What policy-based LLM routing is
Most teams write their first LLM call by naming a model: model: "gpt-5.5", then ship it. That string is a decision frozen at deploy time and applied to every request afterward, regardless of how each request differs from the one you were looking at when you typed it. Policy-based routing replaces the frozen answer with a live question. You stop telling the system which model and start telling it what the call needs; the routing layer resolves that description against the current set of models on every request.
Three responsibilities define the pattern, and all three matter:
- Decide. Given your rules and the models that can currently serve the request, pick one. The selection is a function of your policy and the live catalog — not a value you typed once and forgot.
- Enforce. A model that violates your rules is never chosen. The router does not "prefer" the right model; it structurally excludes the wrong ones before it ranks the rest.
- Account. Every decision produces a record — the candidates, the filters that removed some of them, the ranking, the winner, the cost, the latency, and any failover hops — and that record is replayable.
The unit that carries the rules is a policy. With unhardcoded, that policy is expressed as a policy_ir: a compact, structured term your backend generates and sends in the request body. The deeper concept piece, what an LLM policy router actually is, draws the sharp line between a router that reasons about model choice and the plumbing that merely moves bytes. This guide builds on that foundation and connects every part.
Why hardcoded model names break down
A hardcoded model name is a decision you made once and can no longer see. It is fine when every call is identical and the right model never changes. In production, neither is true: your traffic is a mix of trivial classifications and genuinely hard reasoning, new models ship every few weeks, providers have outages, and finance wants to know where the money went.
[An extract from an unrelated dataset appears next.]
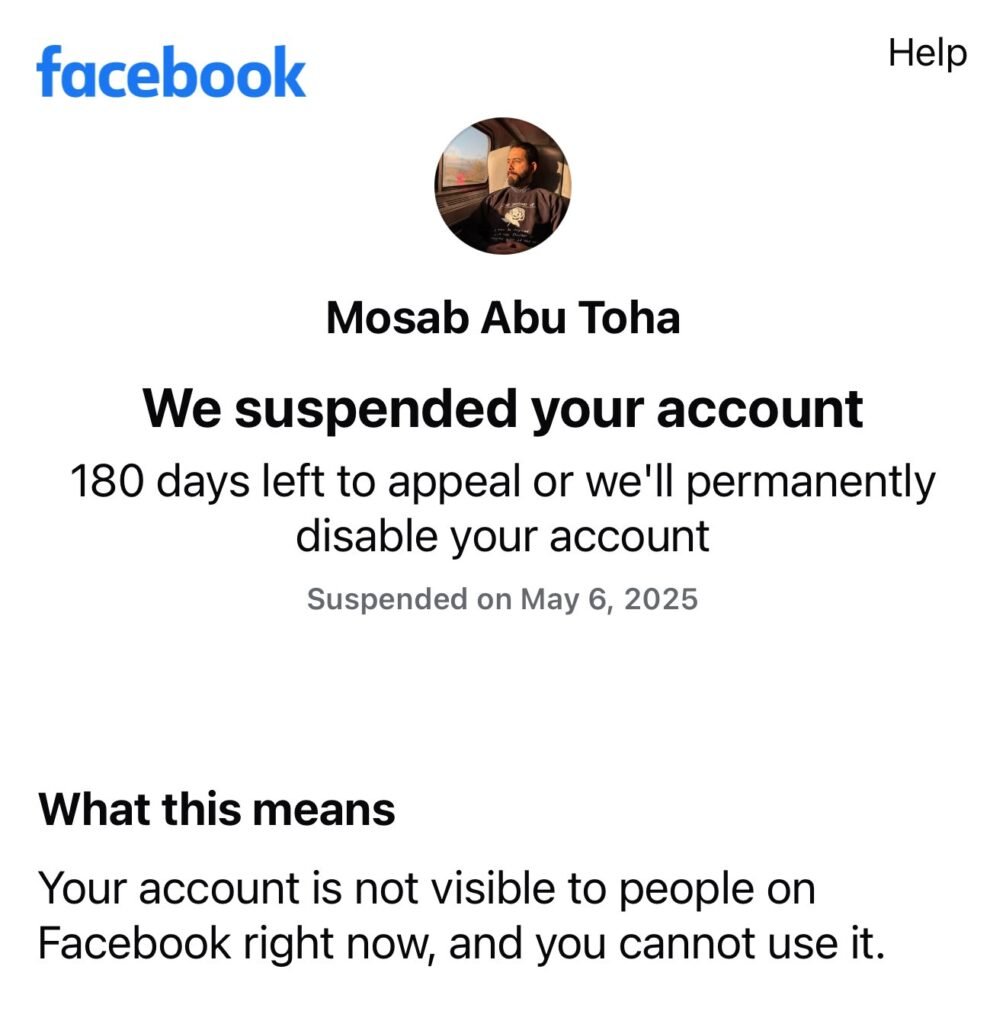The width and height of the screenshot is (1006, 1024).
Task: Tap the circular profile picture
Action: tap(502, 186)
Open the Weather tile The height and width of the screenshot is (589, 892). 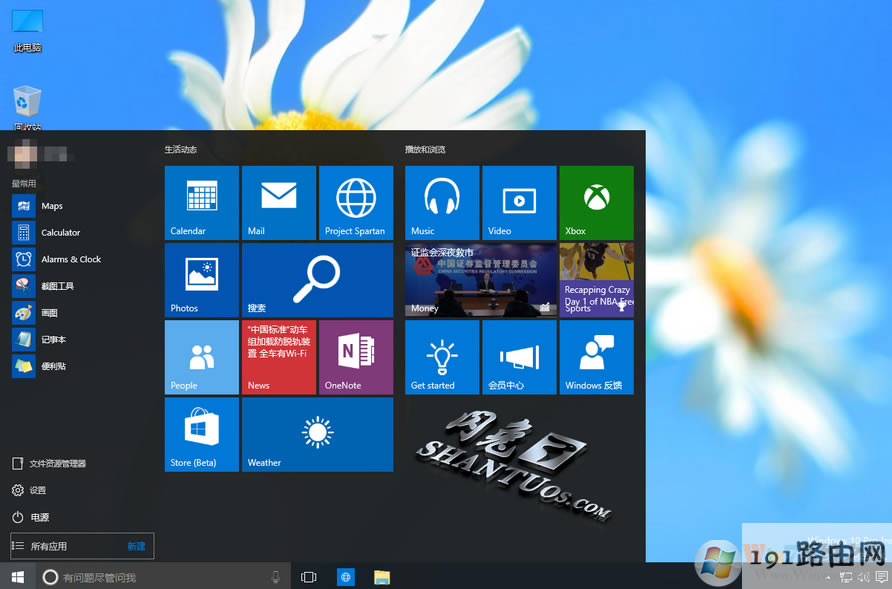[317, 434]
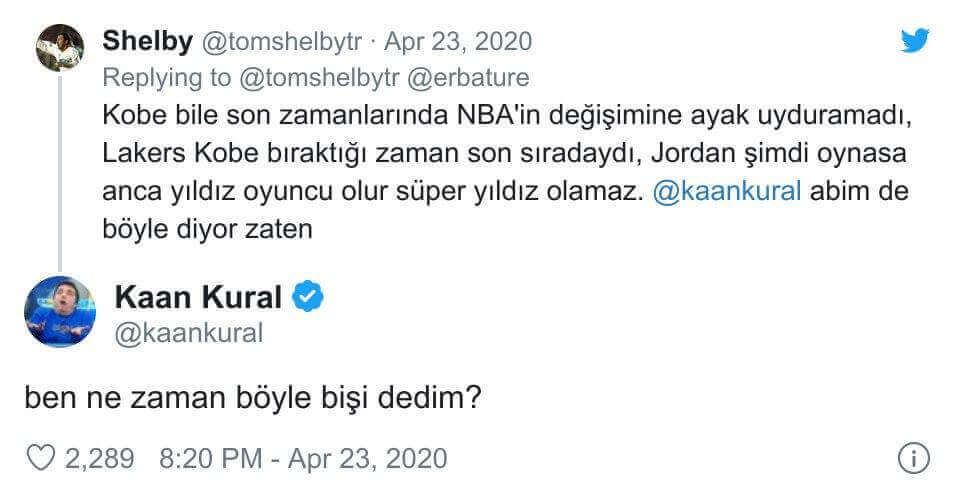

A static string answers none of that, and because it answers silently, the gap between the model you picked and the model a given call needed never shows up on a dashboard. It shows up on the invoice.
The dedicated argument piece, stop hardcoding model decisions, breaks down the five quiet taxes in full. In short, a hardcoded name means you overpay for the flagship model on easy traffic, every model change becomes a redeploy, there is no automatic failover when a provider rate-limits, there is no per-decision audit when someone asks why a call cost what it did, and you accumulate lock-in by inertia as model names scatter across dozens of call sites. None of these is catastrophic alone. Together they mean you run more expensive, less reliable, and less explainable than you have to — and you cannot see any of it, because the decision that causes it is invisible by design.
The core problem: a hardcoded model is an unconditional decision applied to conditional traffic. It can only ever be right by accident, and it is wrong without telling you.
How a routing decision is made: filter, rank, select, mutate, fallback
A policy-based router does not guess. It runs every request through the same deterministic pipeline, in the same order, every time. Understanding that order is the key to trusting the result, because the order is what turns a preference into a guarantee.
- Filter. Apply your hard constraints and drop any model that fails one — context window below a threshold, missing a required capability, above a price ceiling, in the wrong region. A failing model is removed from the candidate set, never silently substituted.
- Rank. Order the survivors by your objective — cheapest first is the common case, but you can rank by latency or another dimension.
- Select. Take the top-ranked candidate deterministically: one model, the cheapest that cleared every filter.
- Mutate. Apply adjustments to the chosen call — for example, clamp parameters to the selected model's limits — so the request is valid for the model that will actually run it.
- Fallback. If the chosen model times out or errors, move to the next passing candidate in order. Every hop is recorded; nothing is improvised.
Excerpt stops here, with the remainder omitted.